* _PROBLEM DESCRIPTION_
Scan the listing below and copy each line holding the word "computer".

* _TASK MATERIAL_
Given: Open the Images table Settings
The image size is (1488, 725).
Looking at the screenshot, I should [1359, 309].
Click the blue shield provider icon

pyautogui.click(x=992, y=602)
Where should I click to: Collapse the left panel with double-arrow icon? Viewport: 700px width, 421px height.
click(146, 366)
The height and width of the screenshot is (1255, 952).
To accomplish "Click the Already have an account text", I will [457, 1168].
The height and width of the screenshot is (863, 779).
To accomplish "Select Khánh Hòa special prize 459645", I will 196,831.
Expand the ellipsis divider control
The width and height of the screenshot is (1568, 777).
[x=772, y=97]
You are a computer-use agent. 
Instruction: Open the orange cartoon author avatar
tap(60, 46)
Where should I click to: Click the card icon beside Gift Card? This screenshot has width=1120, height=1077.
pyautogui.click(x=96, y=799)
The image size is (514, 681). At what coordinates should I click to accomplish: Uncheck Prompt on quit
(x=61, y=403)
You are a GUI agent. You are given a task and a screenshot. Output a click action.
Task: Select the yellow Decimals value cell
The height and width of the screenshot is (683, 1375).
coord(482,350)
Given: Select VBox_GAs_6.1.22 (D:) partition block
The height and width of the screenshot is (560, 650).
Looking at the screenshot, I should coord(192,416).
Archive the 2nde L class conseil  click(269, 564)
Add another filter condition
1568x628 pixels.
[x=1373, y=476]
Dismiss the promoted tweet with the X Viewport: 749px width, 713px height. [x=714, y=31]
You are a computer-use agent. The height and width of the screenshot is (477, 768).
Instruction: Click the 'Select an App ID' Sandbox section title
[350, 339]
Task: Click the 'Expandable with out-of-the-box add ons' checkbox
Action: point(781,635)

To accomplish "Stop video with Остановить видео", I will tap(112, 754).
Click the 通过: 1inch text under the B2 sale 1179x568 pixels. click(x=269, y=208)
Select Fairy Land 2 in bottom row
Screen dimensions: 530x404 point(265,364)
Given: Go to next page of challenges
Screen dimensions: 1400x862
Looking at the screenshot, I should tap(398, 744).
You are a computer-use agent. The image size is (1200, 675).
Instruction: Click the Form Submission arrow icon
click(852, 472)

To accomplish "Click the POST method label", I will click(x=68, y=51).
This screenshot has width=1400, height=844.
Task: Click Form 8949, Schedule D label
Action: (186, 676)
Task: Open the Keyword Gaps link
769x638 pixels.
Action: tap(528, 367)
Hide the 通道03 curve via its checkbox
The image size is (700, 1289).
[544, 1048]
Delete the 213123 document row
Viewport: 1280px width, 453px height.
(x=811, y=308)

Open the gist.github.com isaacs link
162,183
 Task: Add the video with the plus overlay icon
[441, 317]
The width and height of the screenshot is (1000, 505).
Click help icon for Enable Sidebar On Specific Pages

* _OUTPUT OF THE TASK_
You are a computer-use agent. 
You are a computer-use agent. The height and width of the screenshot is (477, 768).
You are a computer-use agent. The image size is (1200, 675).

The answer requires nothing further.